The team also found that dexamethasone’s effects on FIX levels were not associated with changes in F9 gene activity or the amount of viral DNA in the mice’s liver. However, the immunosuppressive therapy was found to temporarily reduce pro-inflammatory molecules, suggesting that dexamethasone may promote an increase in FIX levels by suppressing the immune system and potential responses against the viral carrier.

Interestingly, a three-day treatment with dexamethasone at one-year post-gene therapy failed to increase FIX in a dog model of hemophilia B. Administration of a higher dose of dexamethasone 16 weeks (about four months) after the first regimen also had no impact on the dogs’ FIX levels.

This suggested that there may be some differences between species in terms of dexamethasone’s mechanisms.

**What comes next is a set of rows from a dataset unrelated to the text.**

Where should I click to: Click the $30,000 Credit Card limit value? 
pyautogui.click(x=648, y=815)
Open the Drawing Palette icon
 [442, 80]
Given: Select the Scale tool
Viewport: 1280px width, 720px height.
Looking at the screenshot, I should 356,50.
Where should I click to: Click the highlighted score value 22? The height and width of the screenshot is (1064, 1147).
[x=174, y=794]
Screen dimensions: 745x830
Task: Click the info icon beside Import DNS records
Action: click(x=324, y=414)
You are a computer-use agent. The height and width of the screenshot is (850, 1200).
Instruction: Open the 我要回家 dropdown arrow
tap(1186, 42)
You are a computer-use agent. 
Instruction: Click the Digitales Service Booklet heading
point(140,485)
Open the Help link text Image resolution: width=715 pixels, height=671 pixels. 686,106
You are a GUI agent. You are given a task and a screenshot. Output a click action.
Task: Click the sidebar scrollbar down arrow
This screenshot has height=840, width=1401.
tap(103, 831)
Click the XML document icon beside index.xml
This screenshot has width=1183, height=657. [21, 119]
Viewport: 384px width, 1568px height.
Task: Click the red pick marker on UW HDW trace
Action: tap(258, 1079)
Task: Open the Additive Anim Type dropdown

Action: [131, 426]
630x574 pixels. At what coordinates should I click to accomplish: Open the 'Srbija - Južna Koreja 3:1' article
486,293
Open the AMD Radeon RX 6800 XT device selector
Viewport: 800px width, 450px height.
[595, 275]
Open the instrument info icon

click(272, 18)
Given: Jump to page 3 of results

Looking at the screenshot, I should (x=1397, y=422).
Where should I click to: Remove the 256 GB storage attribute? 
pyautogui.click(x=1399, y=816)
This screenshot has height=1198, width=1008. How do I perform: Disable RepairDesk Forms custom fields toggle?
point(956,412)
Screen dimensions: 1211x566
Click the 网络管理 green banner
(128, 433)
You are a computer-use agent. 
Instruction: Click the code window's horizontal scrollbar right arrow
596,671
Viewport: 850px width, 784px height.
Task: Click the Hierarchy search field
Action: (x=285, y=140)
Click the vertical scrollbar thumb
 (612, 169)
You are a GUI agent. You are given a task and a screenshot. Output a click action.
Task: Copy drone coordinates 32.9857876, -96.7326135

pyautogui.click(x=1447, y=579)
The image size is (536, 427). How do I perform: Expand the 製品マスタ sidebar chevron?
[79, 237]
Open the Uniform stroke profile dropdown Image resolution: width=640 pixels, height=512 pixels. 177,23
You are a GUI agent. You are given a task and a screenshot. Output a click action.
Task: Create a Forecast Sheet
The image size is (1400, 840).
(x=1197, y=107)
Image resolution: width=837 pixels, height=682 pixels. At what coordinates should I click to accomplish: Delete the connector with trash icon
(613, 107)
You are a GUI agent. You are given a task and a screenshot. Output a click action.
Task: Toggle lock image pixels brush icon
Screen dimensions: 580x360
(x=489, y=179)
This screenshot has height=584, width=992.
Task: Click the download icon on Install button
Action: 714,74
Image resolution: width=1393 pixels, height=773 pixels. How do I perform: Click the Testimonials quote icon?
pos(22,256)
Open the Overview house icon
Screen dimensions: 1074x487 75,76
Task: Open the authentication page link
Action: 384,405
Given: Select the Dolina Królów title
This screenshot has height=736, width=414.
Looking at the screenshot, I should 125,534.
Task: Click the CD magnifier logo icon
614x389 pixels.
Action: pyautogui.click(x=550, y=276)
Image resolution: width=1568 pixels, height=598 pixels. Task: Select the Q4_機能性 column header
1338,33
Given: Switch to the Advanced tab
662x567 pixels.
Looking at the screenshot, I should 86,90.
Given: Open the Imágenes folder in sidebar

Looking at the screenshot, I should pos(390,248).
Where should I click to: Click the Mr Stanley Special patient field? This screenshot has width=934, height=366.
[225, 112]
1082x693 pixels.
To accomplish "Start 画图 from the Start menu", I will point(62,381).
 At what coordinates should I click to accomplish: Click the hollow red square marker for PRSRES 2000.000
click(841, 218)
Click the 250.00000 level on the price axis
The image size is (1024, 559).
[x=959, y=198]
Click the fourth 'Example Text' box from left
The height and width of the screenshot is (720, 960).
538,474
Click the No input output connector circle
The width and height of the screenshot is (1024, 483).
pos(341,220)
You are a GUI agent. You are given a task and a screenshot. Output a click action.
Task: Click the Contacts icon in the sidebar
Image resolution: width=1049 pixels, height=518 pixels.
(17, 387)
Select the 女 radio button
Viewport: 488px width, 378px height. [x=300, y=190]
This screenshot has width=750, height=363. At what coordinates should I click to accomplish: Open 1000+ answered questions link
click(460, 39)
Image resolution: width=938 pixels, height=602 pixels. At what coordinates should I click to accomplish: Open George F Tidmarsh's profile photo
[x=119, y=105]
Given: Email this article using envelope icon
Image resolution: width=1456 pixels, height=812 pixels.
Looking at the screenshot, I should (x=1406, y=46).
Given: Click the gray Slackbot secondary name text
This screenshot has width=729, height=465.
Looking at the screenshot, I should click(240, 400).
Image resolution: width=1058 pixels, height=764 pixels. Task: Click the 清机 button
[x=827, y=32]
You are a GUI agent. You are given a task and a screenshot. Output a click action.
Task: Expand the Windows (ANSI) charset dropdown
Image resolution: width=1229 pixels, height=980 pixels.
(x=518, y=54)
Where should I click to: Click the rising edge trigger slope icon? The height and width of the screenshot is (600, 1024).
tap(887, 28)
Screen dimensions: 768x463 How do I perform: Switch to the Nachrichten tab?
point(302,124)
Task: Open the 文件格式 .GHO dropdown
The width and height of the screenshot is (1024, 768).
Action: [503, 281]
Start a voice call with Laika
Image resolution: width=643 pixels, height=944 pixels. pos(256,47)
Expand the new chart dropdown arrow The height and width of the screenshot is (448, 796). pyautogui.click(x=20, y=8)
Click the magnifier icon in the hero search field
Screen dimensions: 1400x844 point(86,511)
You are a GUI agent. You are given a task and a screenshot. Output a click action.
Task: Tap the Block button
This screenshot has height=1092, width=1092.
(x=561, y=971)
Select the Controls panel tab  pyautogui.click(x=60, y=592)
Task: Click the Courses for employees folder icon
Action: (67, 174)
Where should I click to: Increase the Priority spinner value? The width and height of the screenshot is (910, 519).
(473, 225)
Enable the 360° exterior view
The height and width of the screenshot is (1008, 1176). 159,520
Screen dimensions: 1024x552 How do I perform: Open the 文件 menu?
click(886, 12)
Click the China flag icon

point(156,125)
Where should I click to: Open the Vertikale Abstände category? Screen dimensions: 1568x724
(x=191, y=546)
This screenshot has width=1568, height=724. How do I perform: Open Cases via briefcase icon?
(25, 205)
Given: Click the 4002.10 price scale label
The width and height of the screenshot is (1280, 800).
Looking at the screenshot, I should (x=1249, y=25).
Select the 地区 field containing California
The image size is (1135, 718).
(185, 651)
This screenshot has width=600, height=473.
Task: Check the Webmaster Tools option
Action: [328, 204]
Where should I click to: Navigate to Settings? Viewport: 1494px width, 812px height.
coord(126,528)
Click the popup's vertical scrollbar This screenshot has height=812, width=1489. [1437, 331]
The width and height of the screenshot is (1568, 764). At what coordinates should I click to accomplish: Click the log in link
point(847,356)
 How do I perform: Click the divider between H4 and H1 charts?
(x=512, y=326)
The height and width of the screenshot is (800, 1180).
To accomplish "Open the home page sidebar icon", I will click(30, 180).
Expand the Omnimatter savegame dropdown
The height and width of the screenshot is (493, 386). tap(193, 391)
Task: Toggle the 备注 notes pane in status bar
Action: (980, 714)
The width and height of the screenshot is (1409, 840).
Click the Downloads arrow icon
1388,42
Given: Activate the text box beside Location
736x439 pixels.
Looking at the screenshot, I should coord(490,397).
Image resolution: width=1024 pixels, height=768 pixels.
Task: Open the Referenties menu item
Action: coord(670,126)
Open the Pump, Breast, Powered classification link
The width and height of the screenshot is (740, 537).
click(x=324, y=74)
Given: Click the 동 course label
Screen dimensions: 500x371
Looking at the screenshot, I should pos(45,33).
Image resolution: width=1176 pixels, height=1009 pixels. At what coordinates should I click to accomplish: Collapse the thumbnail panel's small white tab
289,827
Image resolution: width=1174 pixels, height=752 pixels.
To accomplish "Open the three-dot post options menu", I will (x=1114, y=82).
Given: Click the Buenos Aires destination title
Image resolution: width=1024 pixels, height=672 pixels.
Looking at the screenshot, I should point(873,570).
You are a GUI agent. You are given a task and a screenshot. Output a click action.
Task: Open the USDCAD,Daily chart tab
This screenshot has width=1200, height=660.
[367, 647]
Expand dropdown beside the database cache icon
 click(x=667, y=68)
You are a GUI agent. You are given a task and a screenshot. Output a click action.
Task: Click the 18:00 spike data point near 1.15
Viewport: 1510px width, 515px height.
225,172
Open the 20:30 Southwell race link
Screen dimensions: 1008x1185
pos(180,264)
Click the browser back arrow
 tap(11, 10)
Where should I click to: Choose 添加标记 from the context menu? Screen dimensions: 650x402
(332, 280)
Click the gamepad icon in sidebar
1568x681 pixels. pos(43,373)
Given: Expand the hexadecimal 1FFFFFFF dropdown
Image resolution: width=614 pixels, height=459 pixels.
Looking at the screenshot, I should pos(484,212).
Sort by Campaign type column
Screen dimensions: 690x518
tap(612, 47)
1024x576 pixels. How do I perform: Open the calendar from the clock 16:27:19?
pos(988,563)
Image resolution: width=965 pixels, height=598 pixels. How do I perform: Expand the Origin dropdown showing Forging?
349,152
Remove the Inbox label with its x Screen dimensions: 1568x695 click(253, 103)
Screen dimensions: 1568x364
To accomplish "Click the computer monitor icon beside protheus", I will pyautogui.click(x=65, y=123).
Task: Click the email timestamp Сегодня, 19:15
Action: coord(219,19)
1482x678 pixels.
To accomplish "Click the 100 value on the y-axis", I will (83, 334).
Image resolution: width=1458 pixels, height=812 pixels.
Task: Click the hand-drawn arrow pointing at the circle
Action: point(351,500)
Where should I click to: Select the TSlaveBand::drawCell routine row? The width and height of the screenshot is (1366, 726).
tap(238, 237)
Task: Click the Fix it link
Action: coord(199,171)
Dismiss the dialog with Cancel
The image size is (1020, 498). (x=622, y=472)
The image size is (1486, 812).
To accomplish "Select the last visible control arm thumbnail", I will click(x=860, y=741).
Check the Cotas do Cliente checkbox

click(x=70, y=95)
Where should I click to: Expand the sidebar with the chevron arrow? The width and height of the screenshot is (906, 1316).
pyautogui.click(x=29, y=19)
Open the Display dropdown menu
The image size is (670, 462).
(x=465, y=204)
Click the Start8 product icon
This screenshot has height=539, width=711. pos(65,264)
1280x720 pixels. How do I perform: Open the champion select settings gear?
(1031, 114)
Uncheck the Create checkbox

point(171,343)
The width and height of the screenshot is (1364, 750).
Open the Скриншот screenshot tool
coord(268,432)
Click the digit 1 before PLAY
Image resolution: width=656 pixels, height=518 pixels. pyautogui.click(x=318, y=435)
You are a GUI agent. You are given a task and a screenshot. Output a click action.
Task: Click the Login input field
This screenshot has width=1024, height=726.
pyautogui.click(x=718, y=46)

Still, these findings “provided valuable information to design an effective approach for application of dexamethasone in future clinical studies with AAV vector liver targeted gene therapy, such as short term and intermittent administration of steroids,” the researchers wrote.

“This may decrease the toxicities from long term application of steroids and also avoid liver damage from high doses of AAV vector seen in clinical trials,” they added.

Future studies are needed to determine when and how long-term treatment with steroids, as well as which steroid, should be administered “to exert the best liver protection with the least complications,” the team concluded.